But "fix properly" ... i'm sure you cannot refer to myself.
:))
msg133757 - (view) Author: Torsten Becker (torsten.becker) Date: 2011-04-14 18:05
> (The word anybody made me think.
> But "fix properly" ... i'm sure you cannot refer to myself.
> :))

"fix properly" referred to my inferior implementation and "anybody"
should probably have been worded "Steffen or David".  So sure .. go
ahead. :)
msg133767 - (view) Author: Steffen Daode Nurpmeso (sdaoden) Date: 2011-04-14 19:52
On Thu, Apr 14, 2011 at 06:05:59PM +0000, Torsten Becker wrote:
> So sure .. go ahead. :)

Grrrrr....
Wuah, Wuuuah, Wuuuuuuaaaah!
No.  Now i'm exhausted.
msg133768 - (view) Author: Steffen Daode Nurpmeso (sdaoden) Date: 2011-04-14 19:53
On Thu, Apr 14, 2011 at 06:05:59PM +0000, Torsten Becker wrote:
> :)

Mumble...
:)
msg133935 - (view) Author: Torsten Becker (torsten.becker) Date: 2011-04-17 19:06
Hi, here is my revised patch with email.utils.getaddresses() also decoding IDNs.

I decided to integrate IDN decoding in AddrlistClass.getaddress() instead of AddrlistClass.getaddrlist() since that function is one level lower and if somebody should ever all it directly, the conversion would not happen.

I also fixed a glitch in the docs, "versionchanged" seems to need two colons to end up in the generated HTML.


As a follow up, wouldn't it be helpful if email.Message would do the conversions directly?  So when you parse a mail into a Message and access the "To" field, you get a list of tuples which are decoded properly?

For example the following test currently still fails because the quoted header value is not decoded by email.feedparser.FeedParser nor email.Message:

    def test_email_decodes_idns_and_unicode(self):
        text = '''\
To: =?utf-8?b?SMOkbnMgV8O8cnN0?= <hans@xn--dm-fka.ain>

Hello World!'''
        msg = Parser().parsestr(text)
        self.assertEqual(utils.getaddresses(msg.get_all('To')),
            [('H\xe4ns W\xfcrst', 'hans@d\xf6m.ain')])
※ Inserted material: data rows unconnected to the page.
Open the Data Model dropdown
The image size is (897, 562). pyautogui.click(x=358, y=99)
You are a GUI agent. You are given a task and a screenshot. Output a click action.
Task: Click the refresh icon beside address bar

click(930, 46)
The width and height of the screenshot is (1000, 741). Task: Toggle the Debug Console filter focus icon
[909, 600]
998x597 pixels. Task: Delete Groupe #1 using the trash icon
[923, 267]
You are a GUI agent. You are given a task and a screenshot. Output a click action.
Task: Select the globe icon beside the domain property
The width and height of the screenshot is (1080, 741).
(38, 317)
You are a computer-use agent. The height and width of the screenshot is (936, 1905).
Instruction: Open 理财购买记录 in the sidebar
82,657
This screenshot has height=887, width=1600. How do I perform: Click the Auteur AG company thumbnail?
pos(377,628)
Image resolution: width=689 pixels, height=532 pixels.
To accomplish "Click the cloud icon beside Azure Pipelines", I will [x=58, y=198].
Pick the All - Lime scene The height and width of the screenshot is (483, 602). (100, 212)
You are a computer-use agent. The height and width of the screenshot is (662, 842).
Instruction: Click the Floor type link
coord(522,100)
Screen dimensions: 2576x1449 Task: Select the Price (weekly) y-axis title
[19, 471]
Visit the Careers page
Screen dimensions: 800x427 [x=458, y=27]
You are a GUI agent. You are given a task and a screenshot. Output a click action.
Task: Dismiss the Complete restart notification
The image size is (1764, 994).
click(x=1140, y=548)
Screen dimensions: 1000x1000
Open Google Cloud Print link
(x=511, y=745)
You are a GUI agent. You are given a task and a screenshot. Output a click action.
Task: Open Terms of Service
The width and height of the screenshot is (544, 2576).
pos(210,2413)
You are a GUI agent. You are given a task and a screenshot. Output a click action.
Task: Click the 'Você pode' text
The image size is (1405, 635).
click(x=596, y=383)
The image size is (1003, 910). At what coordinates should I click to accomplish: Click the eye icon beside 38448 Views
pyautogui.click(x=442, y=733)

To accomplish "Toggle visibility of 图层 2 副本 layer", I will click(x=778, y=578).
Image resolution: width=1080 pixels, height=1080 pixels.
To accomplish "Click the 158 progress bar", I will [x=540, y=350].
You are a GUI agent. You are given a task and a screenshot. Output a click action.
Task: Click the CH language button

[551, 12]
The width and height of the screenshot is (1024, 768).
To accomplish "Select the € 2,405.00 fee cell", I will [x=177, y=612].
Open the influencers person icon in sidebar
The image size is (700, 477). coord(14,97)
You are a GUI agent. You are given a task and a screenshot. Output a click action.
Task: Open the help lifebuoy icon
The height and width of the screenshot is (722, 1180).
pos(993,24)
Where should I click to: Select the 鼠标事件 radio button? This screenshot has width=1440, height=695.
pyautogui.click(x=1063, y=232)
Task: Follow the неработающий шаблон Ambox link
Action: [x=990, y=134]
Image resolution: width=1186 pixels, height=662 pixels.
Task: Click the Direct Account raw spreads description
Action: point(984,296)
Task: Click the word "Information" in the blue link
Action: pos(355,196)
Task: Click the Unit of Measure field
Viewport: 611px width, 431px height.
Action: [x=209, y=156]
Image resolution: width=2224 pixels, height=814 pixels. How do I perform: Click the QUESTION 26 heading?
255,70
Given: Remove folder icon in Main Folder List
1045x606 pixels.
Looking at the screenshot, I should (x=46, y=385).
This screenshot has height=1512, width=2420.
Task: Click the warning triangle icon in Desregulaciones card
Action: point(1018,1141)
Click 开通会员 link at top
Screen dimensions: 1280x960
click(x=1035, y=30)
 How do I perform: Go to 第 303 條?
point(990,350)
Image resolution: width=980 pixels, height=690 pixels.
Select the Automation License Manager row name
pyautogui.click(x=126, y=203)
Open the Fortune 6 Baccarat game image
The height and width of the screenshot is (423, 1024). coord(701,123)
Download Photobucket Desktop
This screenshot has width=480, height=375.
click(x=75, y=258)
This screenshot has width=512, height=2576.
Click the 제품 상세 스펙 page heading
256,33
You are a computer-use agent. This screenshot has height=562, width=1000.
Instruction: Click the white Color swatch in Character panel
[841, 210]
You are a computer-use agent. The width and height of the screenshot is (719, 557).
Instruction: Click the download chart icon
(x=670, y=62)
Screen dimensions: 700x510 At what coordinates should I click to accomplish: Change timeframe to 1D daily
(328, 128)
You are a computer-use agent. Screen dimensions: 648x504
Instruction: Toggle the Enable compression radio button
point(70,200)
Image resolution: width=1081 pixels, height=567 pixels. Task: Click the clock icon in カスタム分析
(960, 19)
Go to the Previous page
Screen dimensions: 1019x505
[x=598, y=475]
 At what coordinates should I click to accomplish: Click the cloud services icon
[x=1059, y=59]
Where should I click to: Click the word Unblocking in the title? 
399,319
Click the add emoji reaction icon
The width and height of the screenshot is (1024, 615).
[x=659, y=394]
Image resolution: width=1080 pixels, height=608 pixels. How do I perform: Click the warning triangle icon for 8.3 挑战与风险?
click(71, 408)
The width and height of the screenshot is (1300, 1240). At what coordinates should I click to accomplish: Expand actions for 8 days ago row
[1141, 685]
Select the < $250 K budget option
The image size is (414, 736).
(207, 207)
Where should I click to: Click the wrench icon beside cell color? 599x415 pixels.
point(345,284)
Am I using the package wrong here or is this actually missing?  email.header.decode_header seems to be able to do this already but it is not used.  Would it be safe to integrate this into the email.message._sanitize_header helper?
msg133936 - (view) Author: R. David Murray (r.david.murray) * (Python committer) Date: 2011-04-17 19:37
Thanks.  I should be able to look at this tomorrow.

You are correct about the fact that Message currently doesn't do any decoding.  That is part of the design: you get the string out of Message and use the helper decoding functions (decode_header, getaddresses, etc) to get actual usable data out of it.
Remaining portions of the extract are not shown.